La tediosa espera en la antesala de una consulta me llevó a agarrar lo primero legible que encontré a mano, y era una revista de Historia cuyo nombre no mencionaré, pero que en su número de agosto había publicado una semblanza del actor más cool que se haya asomado o se asomará a una pantalla de cine. Exacto, Steve McQueen.
Fotos estupendas, claro. Y cotilleos jugosos sobre su vida amorosa. Y en negritas, y con un tamaño de fuente mayor que el resto, una frase estúpida en la que el autor del artículo dejaba entrever su inquina por el personaje, la envidia del que no puede entender lo que debía ser "ser Steve McQueen", un hombre lleno de virtudes y de vicios, que llenaba lo mismo un escenario que una habitación al entrar. Un actor. Un dios.

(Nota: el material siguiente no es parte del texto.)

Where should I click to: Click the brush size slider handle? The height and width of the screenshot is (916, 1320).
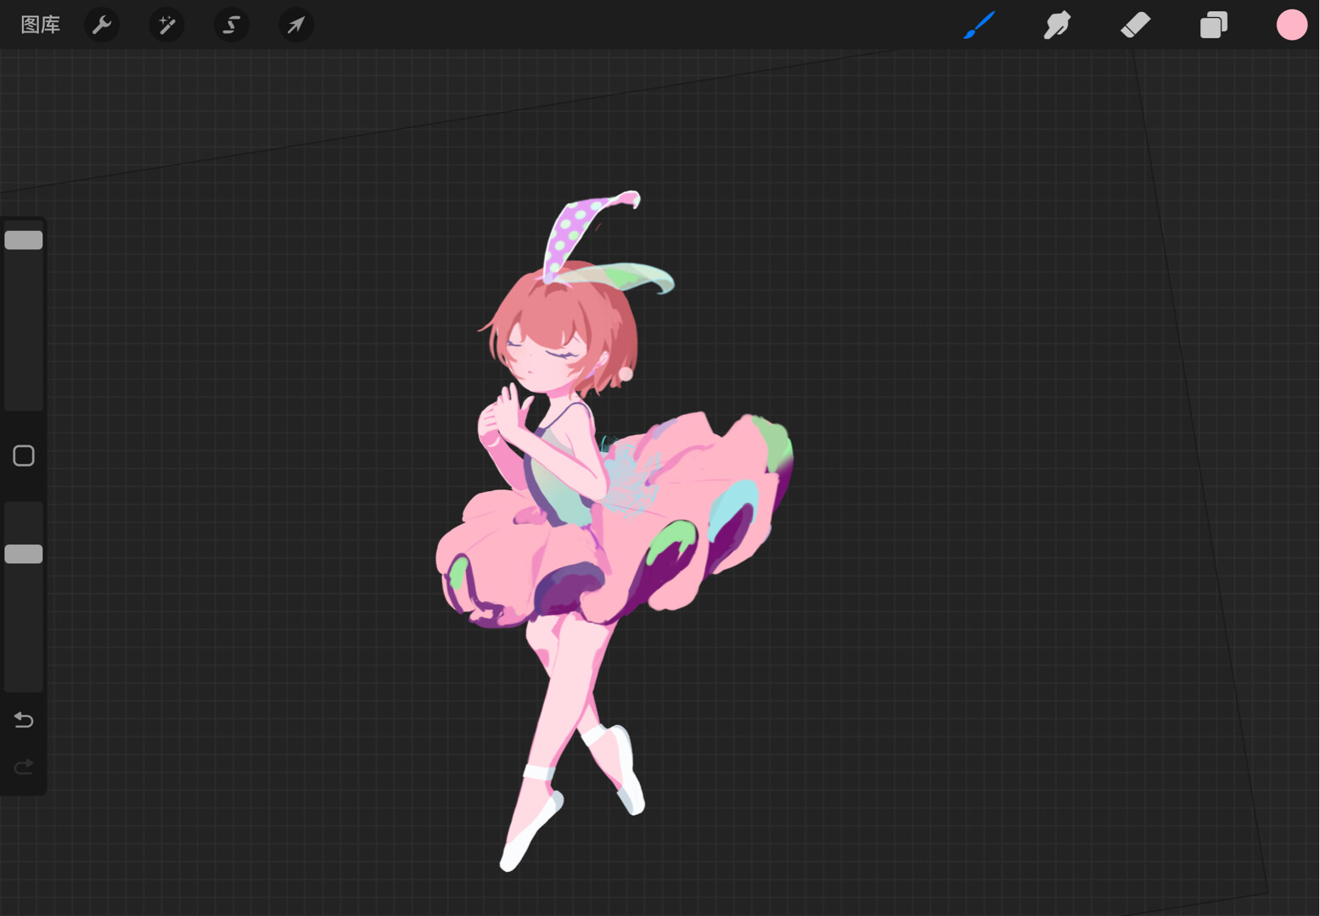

En uno de los últimos párrafos se llegaba al doloroso tema de su muerte. Una enfermedad pulmonar, un cáncer, nos privó de su presencia en las pantallas y en el mundo. Tenía 50 años.
No sé con qué ánimo leerían otras personas este artículo. Yo sólo sentí una profunda tristeza y una profunda cercanía. De repente, se me ocurrió que ya he sobrevivido a mi padre, y que, si tengo suerte, si sigo viva, dentro de pocos años sobreviviré a Steve McQueen.
Es por eso por lo que vivo mi vida como la vivo.